At this stage, cognitive problems can be clearly seen. These may manifest as getting lost easily, forgetting names of close friends or family members, and problems with concentrating or retaining information. These symptoms may start interfering with daily life which can cause anxiety, and in this stage, it’s encouraged to consult with a doctor to establish a diagnosis. 

Stage 4: Mild dementia

Symptoms of mild dementia include changes in personality and mood, and social withdrawal. Denying the presence of symptoms is common, so much so that people in this stage often avoid social situations in order to hide their symptoms and prevent stress. Other symptoms may include decreased knowledge of current or recent events, disorientation, difficulty recognizing faces, difficulty remembering details about their personal history, and difficulty handling finances or making plans. 
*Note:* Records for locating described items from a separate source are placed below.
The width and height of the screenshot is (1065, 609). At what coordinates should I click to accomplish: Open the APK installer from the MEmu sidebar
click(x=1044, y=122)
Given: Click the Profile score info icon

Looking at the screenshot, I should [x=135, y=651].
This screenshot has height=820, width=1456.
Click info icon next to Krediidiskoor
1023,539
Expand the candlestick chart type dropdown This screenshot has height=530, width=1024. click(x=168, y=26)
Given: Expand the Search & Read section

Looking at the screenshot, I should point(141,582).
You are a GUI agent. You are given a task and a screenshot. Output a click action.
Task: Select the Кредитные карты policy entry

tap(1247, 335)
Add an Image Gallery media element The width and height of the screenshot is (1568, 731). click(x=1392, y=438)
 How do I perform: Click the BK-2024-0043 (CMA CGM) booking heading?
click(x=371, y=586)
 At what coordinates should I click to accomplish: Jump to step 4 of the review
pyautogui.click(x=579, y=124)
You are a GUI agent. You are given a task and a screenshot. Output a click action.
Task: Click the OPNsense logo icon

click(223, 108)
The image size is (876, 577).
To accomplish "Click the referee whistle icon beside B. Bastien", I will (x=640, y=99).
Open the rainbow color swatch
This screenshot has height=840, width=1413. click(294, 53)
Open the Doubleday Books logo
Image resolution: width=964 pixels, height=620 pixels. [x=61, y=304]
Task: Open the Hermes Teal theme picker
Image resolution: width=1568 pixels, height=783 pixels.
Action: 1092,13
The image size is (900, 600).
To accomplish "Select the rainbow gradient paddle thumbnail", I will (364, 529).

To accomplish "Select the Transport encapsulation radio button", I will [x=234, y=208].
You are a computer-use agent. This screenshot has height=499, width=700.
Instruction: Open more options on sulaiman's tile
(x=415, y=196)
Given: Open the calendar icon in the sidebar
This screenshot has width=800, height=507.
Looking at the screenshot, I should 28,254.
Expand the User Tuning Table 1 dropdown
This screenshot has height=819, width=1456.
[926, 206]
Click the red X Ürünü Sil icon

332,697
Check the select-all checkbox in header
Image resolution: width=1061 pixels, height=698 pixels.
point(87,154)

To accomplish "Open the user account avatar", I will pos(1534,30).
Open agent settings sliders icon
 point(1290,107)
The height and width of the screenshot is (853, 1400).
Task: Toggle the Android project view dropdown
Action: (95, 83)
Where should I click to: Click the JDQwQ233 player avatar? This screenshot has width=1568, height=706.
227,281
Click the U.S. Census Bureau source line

Stage 5: Moderate dementia

The main symptom of moderate dementia is not being able to recall major details like a home address, phone number or a close family member’s name. It’s also possible to become confused about the time of day and place and have difficulty in making decisions. People in this stage need some minor forms of assistance to carry out certain tasks, but they’re still able to independently perform basic functions like eating and using the bathroom. 

Stage 6: Moderately severe dementia

People who have moderately severe dementia need full-time care. They’re unaware of their surroundings, unable to remember recent events, and have altered memories of their past. They may experience delusions, hallucinations, difficulty sleeping, and anxiety, and exhibit obsessive behavior, anxiety, aggression, agitation, and loss of willpower. 

Stage 7: Severe dementia

Those who reach the last stage of dementia often have lost the ability to speak, move, and do anything on their own. At this point, although they are still alive, it’s said that the brain has lost its connection to the body.

Although knowing that dementia is permanent and mostly incurable can be daunting, it’s more than possible to manage and even slow down the symptoms. That’s why it’s important to recognize the disease early on so that you can take the necessary steps for you or your loved one.